## Problem to work on
Begin with the line that has "How do I perform: Click". Give it and every line after it again, exactly, through the end of the entries below.

BEGIN The input

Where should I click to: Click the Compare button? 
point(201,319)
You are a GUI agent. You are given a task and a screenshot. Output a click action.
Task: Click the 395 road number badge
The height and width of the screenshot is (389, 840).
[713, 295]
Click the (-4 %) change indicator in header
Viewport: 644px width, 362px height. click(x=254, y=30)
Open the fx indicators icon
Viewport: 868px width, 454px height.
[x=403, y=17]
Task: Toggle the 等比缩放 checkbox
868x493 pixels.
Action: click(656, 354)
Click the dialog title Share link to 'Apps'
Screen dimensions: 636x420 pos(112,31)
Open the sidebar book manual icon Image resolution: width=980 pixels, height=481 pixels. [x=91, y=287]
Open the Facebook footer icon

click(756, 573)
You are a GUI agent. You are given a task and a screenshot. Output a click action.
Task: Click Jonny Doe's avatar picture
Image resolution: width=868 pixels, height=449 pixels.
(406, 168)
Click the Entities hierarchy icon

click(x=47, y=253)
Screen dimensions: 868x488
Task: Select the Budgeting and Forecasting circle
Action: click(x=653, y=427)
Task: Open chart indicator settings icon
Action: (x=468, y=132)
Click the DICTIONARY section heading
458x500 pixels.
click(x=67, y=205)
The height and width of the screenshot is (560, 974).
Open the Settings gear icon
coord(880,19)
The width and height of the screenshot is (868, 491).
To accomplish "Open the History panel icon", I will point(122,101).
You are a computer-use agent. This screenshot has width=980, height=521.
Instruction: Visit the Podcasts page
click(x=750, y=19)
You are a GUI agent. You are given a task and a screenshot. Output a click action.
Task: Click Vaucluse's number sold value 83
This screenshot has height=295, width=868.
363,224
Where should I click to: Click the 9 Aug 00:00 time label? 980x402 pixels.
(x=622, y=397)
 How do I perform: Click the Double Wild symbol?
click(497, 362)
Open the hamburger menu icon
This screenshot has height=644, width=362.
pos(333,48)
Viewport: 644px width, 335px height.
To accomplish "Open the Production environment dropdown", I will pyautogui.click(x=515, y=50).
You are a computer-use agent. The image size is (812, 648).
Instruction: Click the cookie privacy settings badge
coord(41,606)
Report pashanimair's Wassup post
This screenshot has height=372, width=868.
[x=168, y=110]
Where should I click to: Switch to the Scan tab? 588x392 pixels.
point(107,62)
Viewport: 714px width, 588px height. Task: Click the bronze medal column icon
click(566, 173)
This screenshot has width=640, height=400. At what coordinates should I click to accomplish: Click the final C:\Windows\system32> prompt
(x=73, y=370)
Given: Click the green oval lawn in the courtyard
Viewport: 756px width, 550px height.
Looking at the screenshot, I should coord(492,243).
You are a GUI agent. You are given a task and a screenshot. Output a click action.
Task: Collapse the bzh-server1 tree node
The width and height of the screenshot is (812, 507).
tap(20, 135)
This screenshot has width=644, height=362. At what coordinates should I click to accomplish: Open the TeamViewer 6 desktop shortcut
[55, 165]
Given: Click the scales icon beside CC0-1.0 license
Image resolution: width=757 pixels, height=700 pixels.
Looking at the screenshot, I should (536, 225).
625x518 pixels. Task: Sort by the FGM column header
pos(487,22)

END The input

## Answer to this exercise
 How do I perform: Click the Double Wild symbol?
click(497, 362)
Open the hamburger menu icon
This screenshot has height=644, width=362.
pos(333,48)
Viewport: 644px width, 335px height.
To accomplish "Open the Production environment dropdown", I will pyautogui.click(x=515, y=50).
You are a computer-use agent. The image size is (812, 648).
Instruction: Click the cookie privacy settings badge
coord(41,606)
Report pashanimair's Wassup post
This screenshot has height=372, width=868.
[x=168, y=110]
Where should I click to: Switch to the Scan tab? 588x392 pixels.
point(107,62)
Viewport: 714px width, 588px height. Task: Click the bronze medal column icon
click(566, 173)
This screenshot has width=640, height=400. At what coordinates should I click to accomplish: Click the final C:\Windows\system32> prompt
(x=73, y=370)
Given: Click the green oval lawn in the courtyard
Viewport: 756px width, 550px height.
Looking at the screenshot, I should coord(492,243).
You are a GUI agent. You are given a task and a screenshot. Output a click action.
Task: Collapse the bzh-server1 tree node
The width and height of the screenshot is (812, 507).
tap(20, 135)
This screenshot has width=644, height=362. At what coordinates should I click to accomplish: Open the TeamViewer 6 desktop shortcut
[55, 165]
Given: Click the scales icon beside CC0-1.0 license
Image resolution: width=757 pixels, height=700 pixels.
Looking at the screenshot, I should (536, 225).
625x518 pixels. Task: Sort by the FGM column header
pos(487,22)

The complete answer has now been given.